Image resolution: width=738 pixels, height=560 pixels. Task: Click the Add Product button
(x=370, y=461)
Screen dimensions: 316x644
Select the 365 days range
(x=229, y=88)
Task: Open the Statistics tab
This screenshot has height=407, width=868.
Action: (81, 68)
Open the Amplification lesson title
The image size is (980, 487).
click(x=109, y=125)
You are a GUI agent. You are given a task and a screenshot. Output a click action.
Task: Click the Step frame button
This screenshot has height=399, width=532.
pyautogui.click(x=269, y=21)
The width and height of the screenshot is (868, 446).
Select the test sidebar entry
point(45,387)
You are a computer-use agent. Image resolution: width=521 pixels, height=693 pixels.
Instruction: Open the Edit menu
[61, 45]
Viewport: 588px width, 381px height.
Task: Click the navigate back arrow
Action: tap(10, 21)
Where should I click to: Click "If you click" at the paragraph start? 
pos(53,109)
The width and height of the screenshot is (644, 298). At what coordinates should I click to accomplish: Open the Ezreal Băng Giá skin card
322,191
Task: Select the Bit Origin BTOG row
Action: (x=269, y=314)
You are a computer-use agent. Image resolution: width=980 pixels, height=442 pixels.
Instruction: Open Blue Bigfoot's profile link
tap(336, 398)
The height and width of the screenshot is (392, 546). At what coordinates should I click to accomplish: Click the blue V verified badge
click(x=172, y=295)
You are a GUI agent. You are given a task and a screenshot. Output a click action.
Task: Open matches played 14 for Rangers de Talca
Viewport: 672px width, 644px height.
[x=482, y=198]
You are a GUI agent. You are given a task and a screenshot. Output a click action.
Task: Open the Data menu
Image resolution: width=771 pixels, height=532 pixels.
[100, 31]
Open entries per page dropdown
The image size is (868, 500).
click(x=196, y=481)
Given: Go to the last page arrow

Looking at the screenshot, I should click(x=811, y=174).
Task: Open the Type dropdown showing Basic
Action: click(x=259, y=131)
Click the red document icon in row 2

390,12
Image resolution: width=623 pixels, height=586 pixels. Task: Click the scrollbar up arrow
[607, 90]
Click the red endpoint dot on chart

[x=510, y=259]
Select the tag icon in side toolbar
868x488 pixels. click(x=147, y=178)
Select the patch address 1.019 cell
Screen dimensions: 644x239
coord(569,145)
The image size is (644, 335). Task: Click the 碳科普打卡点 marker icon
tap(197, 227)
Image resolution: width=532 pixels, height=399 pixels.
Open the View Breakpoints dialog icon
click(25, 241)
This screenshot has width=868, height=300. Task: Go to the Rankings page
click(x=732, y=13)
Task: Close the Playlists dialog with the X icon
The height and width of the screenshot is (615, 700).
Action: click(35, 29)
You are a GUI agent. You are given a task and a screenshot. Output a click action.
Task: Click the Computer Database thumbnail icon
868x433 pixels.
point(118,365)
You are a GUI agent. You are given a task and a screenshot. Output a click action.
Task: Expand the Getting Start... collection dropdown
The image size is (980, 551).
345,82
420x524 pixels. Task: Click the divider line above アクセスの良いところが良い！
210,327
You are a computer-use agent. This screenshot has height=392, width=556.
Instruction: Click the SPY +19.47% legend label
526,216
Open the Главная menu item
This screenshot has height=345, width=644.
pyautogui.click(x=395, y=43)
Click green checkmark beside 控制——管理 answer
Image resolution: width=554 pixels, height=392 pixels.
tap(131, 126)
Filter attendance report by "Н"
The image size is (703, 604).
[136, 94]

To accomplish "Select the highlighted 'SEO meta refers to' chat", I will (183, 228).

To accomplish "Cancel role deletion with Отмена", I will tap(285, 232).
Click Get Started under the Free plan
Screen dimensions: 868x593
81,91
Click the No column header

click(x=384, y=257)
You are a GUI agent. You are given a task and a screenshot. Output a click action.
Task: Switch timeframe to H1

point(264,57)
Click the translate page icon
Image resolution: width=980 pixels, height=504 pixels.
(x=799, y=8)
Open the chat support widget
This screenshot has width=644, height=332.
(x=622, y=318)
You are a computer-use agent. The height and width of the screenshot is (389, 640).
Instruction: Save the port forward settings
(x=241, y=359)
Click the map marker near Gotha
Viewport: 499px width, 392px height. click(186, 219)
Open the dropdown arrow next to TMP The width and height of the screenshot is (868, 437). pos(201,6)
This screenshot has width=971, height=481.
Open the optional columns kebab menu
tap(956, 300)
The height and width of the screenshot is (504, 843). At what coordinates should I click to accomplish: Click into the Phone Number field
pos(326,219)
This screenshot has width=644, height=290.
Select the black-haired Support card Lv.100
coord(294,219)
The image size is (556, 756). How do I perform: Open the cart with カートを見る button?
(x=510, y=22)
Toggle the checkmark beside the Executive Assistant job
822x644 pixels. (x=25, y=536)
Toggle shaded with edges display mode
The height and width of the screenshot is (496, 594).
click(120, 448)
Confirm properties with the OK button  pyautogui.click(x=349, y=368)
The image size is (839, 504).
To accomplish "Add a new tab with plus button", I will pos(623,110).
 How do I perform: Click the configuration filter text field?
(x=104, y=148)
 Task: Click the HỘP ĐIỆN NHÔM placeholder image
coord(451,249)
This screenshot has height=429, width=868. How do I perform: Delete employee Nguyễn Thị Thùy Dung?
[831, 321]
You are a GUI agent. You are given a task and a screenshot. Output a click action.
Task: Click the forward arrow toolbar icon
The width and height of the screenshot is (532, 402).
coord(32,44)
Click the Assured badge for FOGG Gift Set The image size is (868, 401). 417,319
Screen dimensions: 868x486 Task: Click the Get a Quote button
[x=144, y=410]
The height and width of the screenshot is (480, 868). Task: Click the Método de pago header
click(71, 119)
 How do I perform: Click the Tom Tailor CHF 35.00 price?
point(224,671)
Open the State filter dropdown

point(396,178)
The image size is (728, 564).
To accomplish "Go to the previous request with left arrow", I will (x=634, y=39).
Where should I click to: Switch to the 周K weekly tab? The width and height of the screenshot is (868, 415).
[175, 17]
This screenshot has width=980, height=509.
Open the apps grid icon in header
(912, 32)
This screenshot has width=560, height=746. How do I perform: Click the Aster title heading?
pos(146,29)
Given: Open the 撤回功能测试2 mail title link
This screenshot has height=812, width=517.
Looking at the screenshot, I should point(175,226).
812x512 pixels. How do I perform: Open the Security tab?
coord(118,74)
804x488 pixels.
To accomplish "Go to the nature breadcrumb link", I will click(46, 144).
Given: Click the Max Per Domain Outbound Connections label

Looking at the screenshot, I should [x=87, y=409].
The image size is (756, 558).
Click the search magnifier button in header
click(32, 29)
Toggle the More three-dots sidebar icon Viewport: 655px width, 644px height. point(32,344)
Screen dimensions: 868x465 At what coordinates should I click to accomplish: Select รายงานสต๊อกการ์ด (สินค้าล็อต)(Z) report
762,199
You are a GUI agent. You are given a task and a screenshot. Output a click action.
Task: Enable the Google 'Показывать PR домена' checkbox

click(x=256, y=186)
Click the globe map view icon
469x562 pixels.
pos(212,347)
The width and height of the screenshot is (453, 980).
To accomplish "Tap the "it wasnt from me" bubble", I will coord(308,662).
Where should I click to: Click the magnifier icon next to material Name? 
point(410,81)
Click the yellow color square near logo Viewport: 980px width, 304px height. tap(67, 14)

▬▬▬

- YOUR OBJECTIVE -
What you should produce is an exact copy of the records above.

- ANSWER FOR THE TASK -
Image resolution: width=738 pixels, height=560 pixels. Task: Click the Add Product button
(x=370, y=461)
Screen dimensions: 316x644
Select the 365 days range
(x=229, y=88)
Task: Open the Statistics tab
This screenshot has height=407, width=868.
Action: (81, 68)
Open the Amplification lesson title
The image size is (980, 487).
click(x=109, y=125)
You are a GUI agent. You are given a task and a screenshot. Output a click action.
Task: Click the Step frame button
This screenshot has height=399, width=532.
pyautogui.click(x=269, y=21)
The width and height of the screenshot is (868, 446).
Select the test sidebar entry
point(45,387)
You are a computer-use agent. Image resolution: width=521 pixels, height=693 pixels.
Instruction: Open the Edit menu
[61, 45]
Viewport: 588px width, 381px height.
Task: Click the navigate back arrow
Action: tap(10, 21)
Where should I click to: Click "If you click" at the paragraph start? 
pos(53,109)
The width and height of the screenshot is (644, 298). At what coordinates should I click to accomplish: Open the Ezreal Băng Giá skin card
322,191
Task: Select the Bit Origin BTOG row
Action: (x=269, y=314)
You are a computer-use agent. Image resolution: width=980 pixels, height=442 pixels.
Instruction: Open Blue Bigfoot's profile link
tap(336, 398)
The height and width of the screenshot is (392, 546). At what coordinates should I click to accomplish: Click the blue V verified badge
click(x=172, y=295)
You are a GUI agent. You are given a task and a screenshot. Output a click action.
Task: Open matches played 14 for Rangers de Talca
Viewport: 672px width, 644px height.
[x=482, y=198]
You are a GUI agent. You are given a task and a screenshot. Output a click action.
Task: Open the Data menu
Image resolution: width=771 pixels, height=532 pixels.
[100, 31]
Open entries per page dropdown
The image size is (868, 500).
click(x=196, y=481)
Given: Go to the last page arrow

Looking at the screenshot, I should click(x=811, y=174).
Task: Open the Type dropdown showing Basic
Action: click(x=259, y=131)
Click the red document icon in row 2

390,12
Image resolution: width=623 pixels, height=586 pixels. Task: Click the scrollbar up arrow
[607, 90]
Click the red endpoint dot on chart

[x=510, y=259]
Select the tag icon in side toolbar
868x488 pixels. click(x=147, y=178)
Select the patch address 1.019 cell
Screen dimensions: 644x239
coord(569,145)
The image size is (644, 335). Task: Click the 碳科普打卡点 marker icon
tap(197, 227)
Image resolution: width=532 pixels, height=399 pixels.
Open the View Breakpoints dialog icon
click(25, 241)
This screenshot has width=868, height=300. Task: Go to the Rankings page
click(x=732, y=13)
Task: Close the Playlists dialog with the X icon
The height and width of the screenshot is (615, 700).
Action: click(35, 29)
You are a GUI agent. You are given a task and a screenshot. Output a click action.
Task: Click the Computer Database thumbnail icon
868x433 pixels.
point(118,365)
You are a GUI agent. You are given a task and a screenshot. Output a click action.
Task: Expand the Getting Start... collection dropdown
The image size is (980, 551).
345,82
420x524 pixels. Task: Click the divider line above アクセスの良いところが良い！
210,327
You are a computer-use agent. This screenshot has height=392, width=556.
Instruction: Click the SPY +19.47% legend label
526,216
Open the Главная menu item
This screenshot has height=345, width=644.
pyautogui.click(x=395, y=43)
Click green checkmark beside 控制——管理 answer
Image resolution: width=554 pixels, height=392 pixels.
tap(131, 126)
Filter attendance report by "Н"
The image size is (703, 604).
[136, 94]

To accomplish "Select the highlighted 'SEO meta refers to' chat", I will (183, 228).

To accomplish "Cancel role deletion with Отмена", I will tap(285, 232).
Click Get Started under the Free plan
Screen dimensions: 868x593
81,91
Click the No column header

click(x=384, y=257)
You are a GUI agent. You are given a task and a screenshot. Output a click action.
Task: Switch timeframe to H1

point(264,57)
Click the translate page icon
Image resolution: width=980 pixels, height=504 pixels.
(x=799, y=8)
Open the chat support widget
This screenshot has width=644, height=332.
(x=622, y=318)
You are a computer-use agent. The height and width of the screenshot is (389, 640).
Instruction: Save the port forward settings
(x=241, y=359)
Click the map marker near Gotha
Viewport: 499px width, 392px height. click(186, 219)
Open the dropdown arrow next to TMP The width and height of the screenshot is (868, 437). pos(201,6)
This screenshot has width=971, height=481.
Open the optional columns kebab menu
tap(956, 300)
The height and width of the screenshot is (504, 843). At what coordinates should I click to accomplish: Click into the Phone Number field
pos(326,219)
This screenshot has width=644, height=290.
Select the black-haired Support card Lv.100
coord(294,219)
The image size is (556, 756). How do I perform: Open the cart with カートを見る button?
(x=510, y=22)
Toggle the checkmark beside the Executive Assistant job
822x644 pixels. (x=25, y=536)
Toggle shaded with edges display mode
The height and width of the screenshot is (496, 594).
click(120, 448)
Confirm properties with the OK button  pyautogui.click(x=349, y=368)
The image size is (839, 504).
To accomplish "Add a new tab with plus button", I will pos(623,110).
 How do I perform: Click the configuration filter text field?
(x=104, y=148)
 Task: Click the HỘP ĐIỆN NHÔM placeholder image
coord(451,249)
This screenshot has height=429, width=868. How do I perform: Delete employee Nguyễn Thị Thùy Dung?
[831, 321]
You are a GUI agent. You are given a task and a screenshot. Output a click action.
Task: Click the forward arrow toolbar icon
The width and height of the screenshot is (532, 402).
coord(32,44)
Click the Assured badge for FOGG Gift Set The image size is (868, 401). 417,319
Screen dimensions: 868x486 Task: Click the Get a Quote button
[x=144, y=410]
The height and width of the screenshot is (480, 868). Task: Click the Método de pago header
click(71, 119)
 How do I perform: Click the Tom Tailor CHF 35.00 price?
point(224,671)
Open the State filter dropdown

point(396,178)
The image size is (728, 564).
To accomplish "Go to the previous request with left arrow", I will (x=634, y=39).
Where should I click to: Switch to the 周K weekly tab? The width and height of the screenshot is (868, 415).
[175, 17]
This screenshot has width=980, height=509.
Open the apps grid icon in header
(912, 32)
This screenshot has width=560, height=746. How do I perform: Click the Aster title heading?
pos(146,29)
Given: Open the 撤回功能测试2 mail title link
This screenshot has height=812, width=517.
Looking at the screenshot, I should point(175,226).
812x512 pixels. How do I perform: Open the Security tab?
coord(118,74)
804x488 pixels.
To accomplish "Go to the nature breadcrumb link", I will click(46, 144).
Given: Click the Max Per Domain Outbound Connections label

Looking at the screenshot, I should [x=87, y=409].
The image size is (756, 558).
Click the search magnifier button in header
click(32, 29)
Toggle the More three-dots sidebar icon Viewport: 655px width, 644px height. point(32,344)
Screen dimensions: 868x465 At what coordinates should I click to accomplish: Select รายงานสต๊อกการ์ด (สินค้าล็อต)(Z) report
762,199
You are a GUI agent. You are given a task and a screenshot. Output a click action.
Task: Enable the Google 'Показывать PR домена' checkbox

click(x=256, y=186)
Click the globe map view icon
469x562 pixels.
pos(212,347)
The width and height of the screenshot is (453, 980).
To accomplish "Tap the "it wasnt from me" bubble", I will coord(308,662).
Where should I click to: Click the magnifier icon next to material Name? 
point(410,81)
Click the yellow color square near logo Viewport: 980px width, 304px height. tap(67, 14)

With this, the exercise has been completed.